Sebbene sia la terza città della Tanzania per estensione, qui si concentra tutto lungo la strada asfaltata che dal villaggio di Uyole arriva fino a Mbalizi, il primo villaggio del distretto della città. E’ un susseguirsi di campi di mais, fagioli, caffè e persone. La vita si svolge in strada tra un venditore ambulante, un predicatore, tra bambini che rincorrono un copertone, mucche e capre.
E’ in strada che si concludono affari, che ci si incontra per caso, che ci si scambia saluti con sconosciuti che possono durare diversi minuti. In fondo c’è sempre tempo per ascoltare le notizie sulla famiglia e la vita di un passante.
Questo è quello che osservo ogni giorno durante gli interminabili viaggi in daladala, mini autobus locali che ti portano in giro per la città, adatti a trasportare una quindicina di persone ma che in qualche modo riescono a contenerne almeno il doppio con l’aggiunta di polli, enormi sacchi e secchi stracolmi.

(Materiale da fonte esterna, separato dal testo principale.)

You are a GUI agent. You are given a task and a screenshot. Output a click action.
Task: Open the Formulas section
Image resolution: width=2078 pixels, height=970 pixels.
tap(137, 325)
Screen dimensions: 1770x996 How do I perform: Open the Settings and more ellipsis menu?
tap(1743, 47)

Sono tornata in Tanzania dopo 7 anni dalla prima volta convinta di aver visto già quasi tutto di questa terra. Ma avevo scordato cosa volesse dire camminare per le strade e sentirsi gli occhi costantemente puntati addosso per via del colore della mia pelle, io una delle poche mzungu (bianca) per le strade di Mbeya. Qui è praticamente impossibile passare inosservati ed ogni nostra mossa viene notata e registrata; così è normale andare via per qualche giorno, tornare e sentirsi chiedere dalla signora che arrostisce pannocchie vicino casa o dall’autista di bajaji (ape-taxi) che fine tu abbia fatto. Così come è normale non dover neanche più chiamare la fermata dell’autobus perché oramai tutti i konda (controllore) della città sanno dove abitiamo. Non ci sono segreti per una mzungu tra le strade di questa città.

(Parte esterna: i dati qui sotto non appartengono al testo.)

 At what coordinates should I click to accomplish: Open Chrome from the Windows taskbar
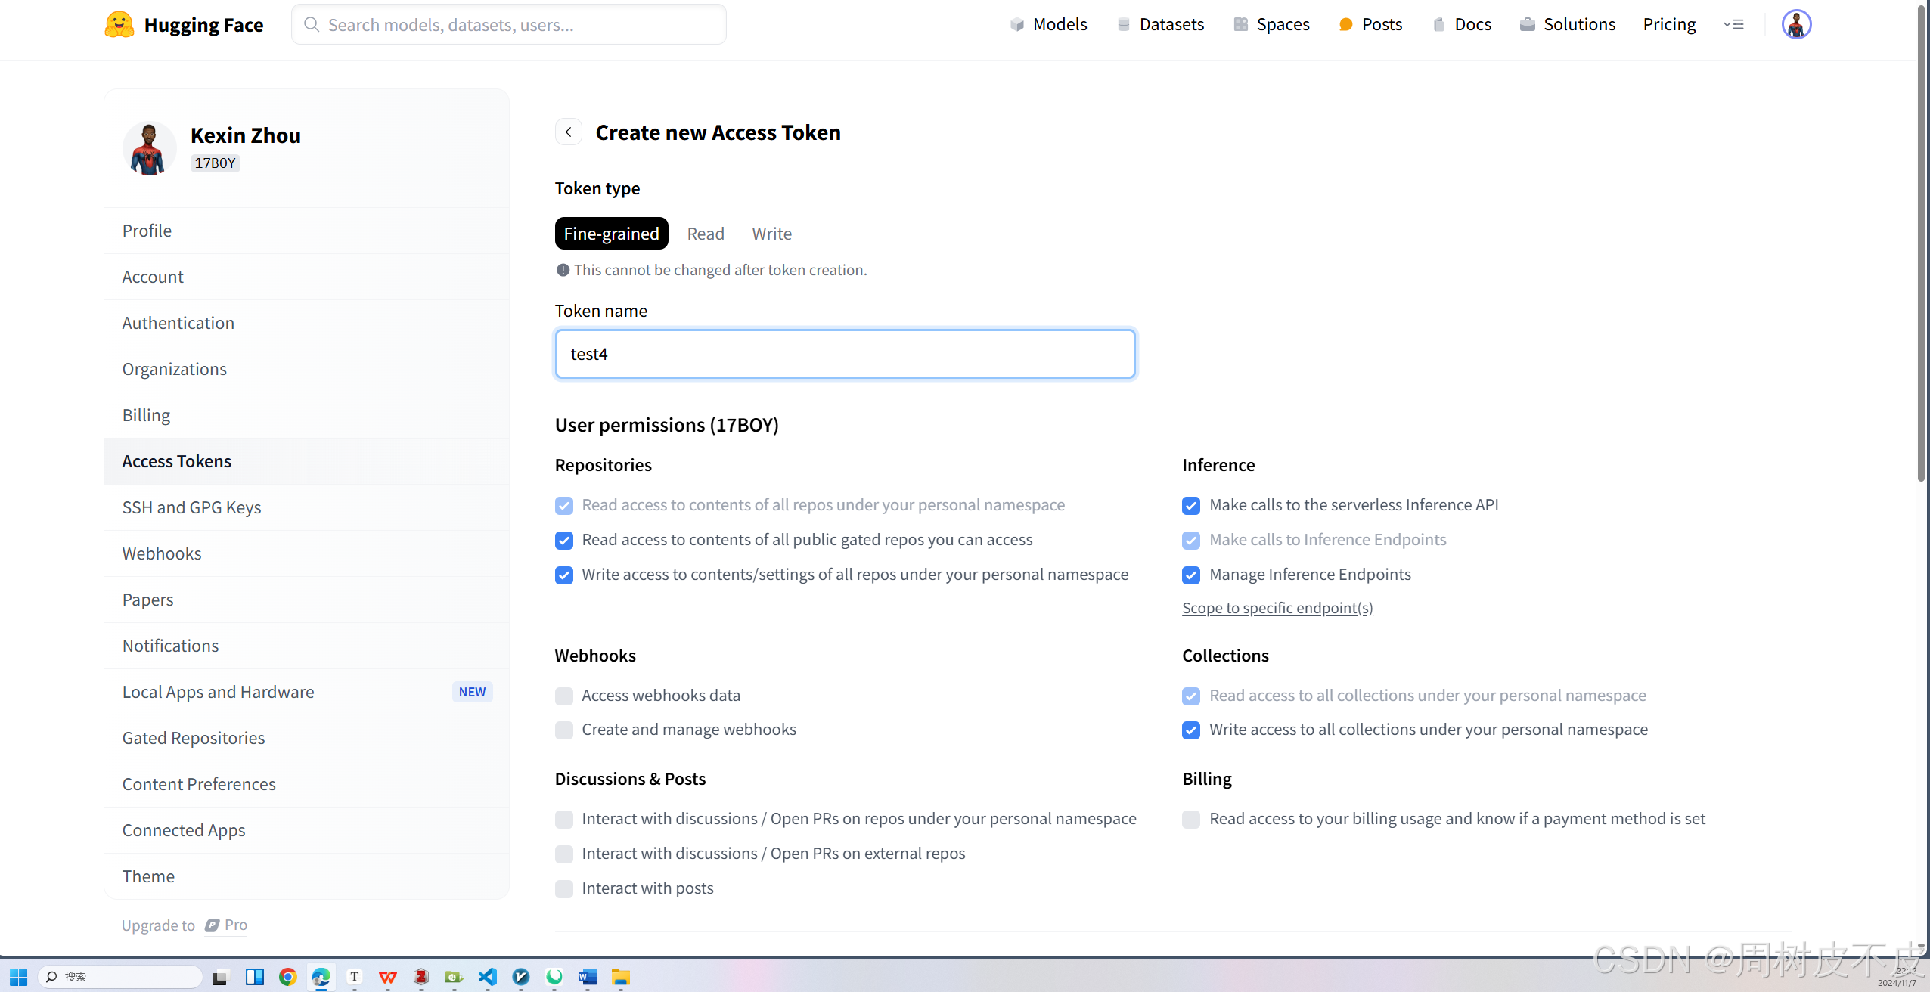(287, 977)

In questi 7 mesi non sono cambiati solo i paesaggi, arricchendosi di file di granturco e girasoli, abbiamo anche raccolto i primi frutti del nostro progetto dei Corpi Civili di Pace, un progetto complesso non solo per la sua novità, ma anche per la tematica che affronta: l’albinismo in Tanzania.
Essere un albino in Africa.
Mi sono chiesta molte volte cosa si potesse provare ad essere un un albino in africa, un nero bianco. Un ossimoro che pesa come un macigno in una terra ancora piena di superstizioni e credenze popolari.
Essere albini in Africa significa non potersi mai togliere di dosso gli occhi indiscreti di chi pensa che le persone affette da albinismo siano dei fantasmi che non muoiono mai ma svaniscono magicamente nel nulla, di chi pensa sia una condizione contagiosa, di chi pensa di potersi arricchire bevendo pozioni fatte con parti dei loro corpi.
Essere albini in Africa significa doversi proteggere quotidianamente contro il caldo sole equatoriale che ti brucia e ustiona la pelle e ti costringe ad indossare grandi cappelli e abiti lunghi.
Essere albini in Africa significa dover vivere in una situazione di esclusione sociale e discriminazione dovuta alla sola differenza del colore della pelle.
Una differenza che risiede nella sola percezione che ognuno ha di tutto ciò che è diverso da lui.
Una cosa è certa in questi 7 mesi ho imparato ad apprezzare tutte le sfumature di colori che i paesaggi e le persone hanno saputo regalarmi perché come recita una vecchia canzone dei 99 posse “C’è il bianco, il nero e mille sfumature di colori in mezzo e lì in mezzo siamo noi”.